お父さんよりもママよりも、大切なものがあるんだということを。
誰よりも、湊が大切なんだ、ということを。
「私、わかったことがあるんだ」
「・・・何?」
「私、湊よりも大切なものなんてなくなっちゃったみたい」
「時雨・・・」
「どんなに反対されても、どんなことを言われても。湊との事を、お父さんとママに認めてもらおう。

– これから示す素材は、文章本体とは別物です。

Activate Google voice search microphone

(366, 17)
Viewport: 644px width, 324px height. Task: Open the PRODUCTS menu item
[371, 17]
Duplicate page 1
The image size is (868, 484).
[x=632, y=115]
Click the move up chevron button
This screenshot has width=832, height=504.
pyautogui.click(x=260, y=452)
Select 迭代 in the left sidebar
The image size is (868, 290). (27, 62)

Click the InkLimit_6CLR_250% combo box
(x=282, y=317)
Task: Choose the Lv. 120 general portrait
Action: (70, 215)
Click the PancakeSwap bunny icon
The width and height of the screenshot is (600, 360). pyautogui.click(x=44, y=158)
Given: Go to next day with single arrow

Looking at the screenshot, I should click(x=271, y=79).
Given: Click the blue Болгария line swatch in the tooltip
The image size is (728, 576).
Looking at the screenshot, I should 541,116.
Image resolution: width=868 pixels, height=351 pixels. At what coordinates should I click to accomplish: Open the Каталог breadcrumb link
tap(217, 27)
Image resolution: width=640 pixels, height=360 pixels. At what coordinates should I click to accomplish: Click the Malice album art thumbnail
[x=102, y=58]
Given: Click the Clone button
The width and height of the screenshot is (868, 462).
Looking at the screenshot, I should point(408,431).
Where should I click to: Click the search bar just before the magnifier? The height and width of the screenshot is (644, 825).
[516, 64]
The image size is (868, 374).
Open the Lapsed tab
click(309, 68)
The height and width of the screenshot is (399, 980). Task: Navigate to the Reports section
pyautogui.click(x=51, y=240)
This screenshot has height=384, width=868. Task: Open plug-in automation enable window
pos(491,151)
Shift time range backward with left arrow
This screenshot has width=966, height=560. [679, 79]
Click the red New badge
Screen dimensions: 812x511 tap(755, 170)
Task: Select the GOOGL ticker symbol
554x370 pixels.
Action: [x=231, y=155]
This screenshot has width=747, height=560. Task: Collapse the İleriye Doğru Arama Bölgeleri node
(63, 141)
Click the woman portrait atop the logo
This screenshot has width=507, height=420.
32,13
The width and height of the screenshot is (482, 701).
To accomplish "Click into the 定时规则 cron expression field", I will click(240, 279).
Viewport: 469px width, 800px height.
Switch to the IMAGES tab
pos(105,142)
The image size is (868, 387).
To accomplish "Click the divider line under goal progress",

どれだけ時間がかかっても」
やっとの想いで私にしがみついた湊は、少しだけ震えていた。
抱き締める腕の強さが、湊の不安を教えてくれた。
どんなに大人の顔をしていても、不安になる湊。
本当は誰より繊細な湊。
純粋さと儚さ、正直さ。
私しか知らない、弱い部分の湊。
『私がいないと幸せになれない』と言った、湊の本音。
湊がこんな風に弱い部分を見せてくれることなんて、今までなかった。
それほどまでに心を許してくれたことに、不安なんてどこかへ行ってしまった。
本当はね。
ずっと、こうして甘えて欲しかった。
私ばかりが甘えるんじゃなくて、私だって湊のことを支えたかった。